L'enlèvement d'Amir DZ, commandité par l'Algérie ? Ce que l'on sait de cette affaire digne d'un film d'espionnage
L'affaire est digne d'un film d'espionnage. En avril 2024, l'influenceur et opposant algérien Amir Boukhors a été enlevé par de faux policiers, en France. Un dossier qui survient alors que les tensions diplomatiques entre Alger et Paris sont au plus haut. Trois personnes ont été mises en examen et placées en détention provisoire ce vendredi 11 avril.
Amir Boukhors, alias Amir DZ, s'est fait connaître grâce à un blog, puis sur YouTube et TikTok, plateformes sur lesquelles il est très critique de l'État algérien et accuse les dirigeants du pays d'être corrompus. Cet influenceur de 41 ans détient depuis 2023 le statut de réfugié en France, où il a obtenu l'asile politique. Le 29 avril 2024, alors qu'il rentrait chez lui dans sa commune du Val-de-Marne, une voiture banalisée avec un gyrophare lui barre la route. C'est alors que quatre hommes, en civil mais dont deux arborent un brassard orange de la police, le menottent et le jettent dans le véhicule.
Le commanditaire, un espion travaillant au consulat algérien en France ?
Amir DZ comprend vite qu'il a été kidnappé par de faux policiers, qui l'emmènent vers le sud. "Ils me disent d'abord qu'un responsable algérien veut me parler, que c'est pour cela qu'ils m'emmènent, puis ils me disent que le plan a changé et que je vais partir à Amsterdam", a-t-il confié au Parisien. L'influenceur a témoigné qu'on lui a fait avaler des somnifères de force. Il a finalement été relâché 27 heures après son enlèvement, près d'une forêt, sans explication.
L'enquête qui s'ensuit révèle l'ampleur de l'affaire. Il s'agirait non pas d'un enlèvement, mais d'un projet d'assassinat, potentiellement commandité par le régime du président algérien Abdelmadjid Tebboune, informe Le Parisien. Sept mandats d'arrêt avaient en effet été émis contre Amir DZ par les autorités algériennes, pour des faits allant du terrorisme à l'escroquerie. La France a toujours refusé son extradition, puisqu'il risque jusqu'à la peine de mort dans son pays. L'opposant politique aurait également eu un contrat d'assassinat sur la tête.
Au fil de l'enquête de la Crim et de la DGSI, le lieu de sa séquestration a été retrouvé (Pontault-Combault, en Seine-et-Marne), et quatre suspects sont placés en garde à vue mardi. Ceux-ci auraient reçu leurs ordres d'un membre du consulat algérien en France. Cet individu, sous couverture diplomatique et ainsi protégé par son statut, serait en réalité un officier des services secrets algériens, chargé de mener des opérations clandestines de représailles en France.

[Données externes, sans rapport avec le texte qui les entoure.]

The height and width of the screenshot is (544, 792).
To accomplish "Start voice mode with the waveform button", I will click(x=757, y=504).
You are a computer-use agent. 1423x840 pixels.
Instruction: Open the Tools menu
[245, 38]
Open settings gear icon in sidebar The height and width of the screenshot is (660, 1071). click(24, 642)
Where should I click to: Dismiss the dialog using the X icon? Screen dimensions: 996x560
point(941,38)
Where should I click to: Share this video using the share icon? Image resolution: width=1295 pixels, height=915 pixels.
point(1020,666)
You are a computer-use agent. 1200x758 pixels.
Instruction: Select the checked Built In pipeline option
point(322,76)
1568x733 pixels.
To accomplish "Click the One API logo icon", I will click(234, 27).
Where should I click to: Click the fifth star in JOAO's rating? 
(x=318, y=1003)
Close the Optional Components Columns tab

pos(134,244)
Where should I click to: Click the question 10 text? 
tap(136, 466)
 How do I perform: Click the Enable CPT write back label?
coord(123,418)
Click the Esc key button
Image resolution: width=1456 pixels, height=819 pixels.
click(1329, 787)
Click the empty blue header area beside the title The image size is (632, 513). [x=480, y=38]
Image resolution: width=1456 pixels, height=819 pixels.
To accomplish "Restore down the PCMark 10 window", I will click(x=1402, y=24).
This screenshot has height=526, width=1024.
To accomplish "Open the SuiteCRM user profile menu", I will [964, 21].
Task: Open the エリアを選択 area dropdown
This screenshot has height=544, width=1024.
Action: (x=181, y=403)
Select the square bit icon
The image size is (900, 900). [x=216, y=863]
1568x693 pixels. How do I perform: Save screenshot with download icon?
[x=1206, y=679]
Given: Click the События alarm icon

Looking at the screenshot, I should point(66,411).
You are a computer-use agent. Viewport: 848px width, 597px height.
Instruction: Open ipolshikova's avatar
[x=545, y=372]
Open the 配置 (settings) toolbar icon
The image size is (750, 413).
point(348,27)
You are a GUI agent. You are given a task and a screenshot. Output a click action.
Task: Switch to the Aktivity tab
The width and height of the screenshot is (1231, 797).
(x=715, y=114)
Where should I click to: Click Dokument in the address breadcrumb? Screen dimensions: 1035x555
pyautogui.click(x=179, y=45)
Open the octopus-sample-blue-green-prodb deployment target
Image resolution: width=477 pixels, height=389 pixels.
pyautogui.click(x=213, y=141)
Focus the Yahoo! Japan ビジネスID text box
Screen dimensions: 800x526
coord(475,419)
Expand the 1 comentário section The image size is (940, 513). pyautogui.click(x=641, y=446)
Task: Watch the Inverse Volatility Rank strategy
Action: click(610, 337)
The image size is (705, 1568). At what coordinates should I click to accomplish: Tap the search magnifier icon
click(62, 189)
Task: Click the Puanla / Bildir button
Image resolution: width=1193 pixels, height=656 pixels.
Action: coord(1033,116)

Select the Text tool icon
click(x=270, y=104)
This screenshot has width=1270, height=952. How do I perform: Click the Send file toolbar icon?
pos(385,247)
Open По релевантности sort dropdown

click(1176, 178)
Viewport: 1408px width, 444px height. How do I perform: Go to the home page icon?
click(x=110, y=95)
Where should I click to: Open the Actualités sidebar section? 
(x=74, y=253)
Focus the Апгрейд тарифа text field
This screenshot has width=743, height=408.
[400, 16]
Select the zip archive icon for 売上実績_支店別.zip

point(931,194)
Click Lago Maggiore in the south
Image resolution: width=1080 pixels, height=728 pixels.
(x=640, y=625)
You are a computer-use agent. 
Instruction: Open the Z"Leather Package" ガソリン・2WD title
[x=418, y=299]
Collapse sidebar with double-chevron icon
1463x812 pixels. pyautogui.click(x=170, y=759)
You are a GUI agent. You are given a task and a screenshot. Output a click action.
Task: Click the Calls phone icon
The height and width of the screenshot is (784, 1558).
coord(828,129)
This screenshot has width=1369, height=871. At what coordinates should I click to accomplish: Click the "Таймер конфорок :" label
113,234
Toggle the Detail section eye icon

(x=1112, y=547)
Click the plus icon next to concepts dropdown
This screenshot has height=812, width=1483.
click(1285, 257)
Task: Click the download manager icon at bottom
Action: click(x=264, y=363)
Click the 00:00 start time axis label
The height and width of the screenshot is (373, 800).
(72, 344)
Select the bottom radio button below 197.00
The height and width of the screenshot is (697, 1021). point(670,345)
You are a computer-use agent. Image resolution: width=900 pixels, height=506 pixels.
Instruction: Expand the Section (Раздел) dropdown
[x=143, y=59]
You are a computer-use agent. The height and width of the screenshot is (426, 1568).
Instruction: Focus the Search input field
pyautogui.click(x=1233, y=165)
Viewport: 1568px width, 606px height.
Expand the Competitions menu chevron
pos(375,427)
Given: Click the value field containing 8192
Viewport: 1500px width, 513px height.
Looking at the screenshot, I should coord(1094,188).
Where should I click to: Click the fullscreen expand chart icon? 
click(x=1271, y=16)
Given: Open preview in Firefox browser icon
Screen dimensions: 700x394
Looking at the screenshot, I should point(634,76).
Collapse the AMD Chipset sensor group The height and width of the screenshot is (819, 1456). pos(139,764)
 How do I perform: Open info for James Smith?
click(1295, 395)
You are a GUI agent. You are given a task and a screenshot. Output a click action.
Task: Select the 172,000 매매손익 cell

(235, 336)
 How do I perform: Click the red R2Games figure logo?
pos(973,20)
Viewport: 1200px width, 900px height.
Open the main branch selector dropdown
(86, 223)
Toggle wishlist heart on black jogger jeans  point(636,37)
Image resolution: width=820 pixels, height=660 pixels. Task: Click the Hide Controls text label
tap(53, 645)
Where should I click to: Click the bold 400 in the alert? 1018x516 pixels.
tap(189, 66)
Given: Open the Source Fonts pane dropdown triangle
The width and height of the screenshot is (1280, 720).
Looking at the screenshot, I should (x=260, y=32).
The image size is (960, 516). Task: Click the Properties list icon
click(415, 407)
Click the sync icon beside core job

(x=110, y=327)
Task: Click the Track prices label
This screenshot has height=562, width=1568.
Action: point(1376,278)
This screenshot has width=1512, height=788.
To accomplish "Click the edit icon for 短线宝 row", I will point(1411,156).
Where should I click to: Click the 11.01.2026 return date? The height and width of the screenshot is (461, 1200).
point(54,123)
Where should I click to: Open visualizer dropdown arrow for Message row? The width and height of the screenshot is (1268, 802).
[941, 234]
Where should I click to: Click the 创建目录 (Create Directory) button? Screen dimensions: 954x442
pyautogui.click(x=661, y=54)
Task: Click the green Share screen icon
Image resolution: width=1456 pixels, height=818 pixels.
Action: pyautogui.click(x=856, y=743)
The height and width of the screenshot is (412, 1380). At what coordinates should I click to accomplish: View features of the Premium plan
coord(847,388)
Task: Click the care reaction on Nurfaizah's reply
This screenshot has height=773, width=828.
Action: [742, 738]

Une taupe au ministère de l'Économie et des Finances ?
Mais ça ne s'arrête pas là. Selon Le Parisien, cet espion aurait recruté un fonctionnaire du ministère de l'Économie et des Finances - une "taupe" enrôlée notamment par la menace, afin d'obtenir des informations confidentielles sur les réfugiés et détenteurs de droits d'asile algériens vivant en France. Cette taupe avait en effet une liaison avec une employée de l'Ofpra, l'Office Français de Protection des Réfugiés et Apatrides, lui permettant de découvrir ces informations. Le fonctionnaire du ministère a été mis en examen pour "intelligence avec une puissance étrangère" et "livraison à une puissance étrangère d'information sur intérêt fondamental à la nation", dans le cadre d'une enquête parallèle.
Au final, parmi les quatre mis en examen, trois personnes âgées d'une cinquantaine à soixantaine d'années, ont été mises en examen samedi 12 avril pour arrestation, enlèvement, séquestration ou détention arbitraire en relation avec une entreprise terroriste. Ainsi que pour participation à une association de malfaiteurs terroriste criminelle. "La question de l'immunité diplomatique se posera dans la procédure" pour l'espion algérien, a indiqué le parquet national antiterroriste (Pnat).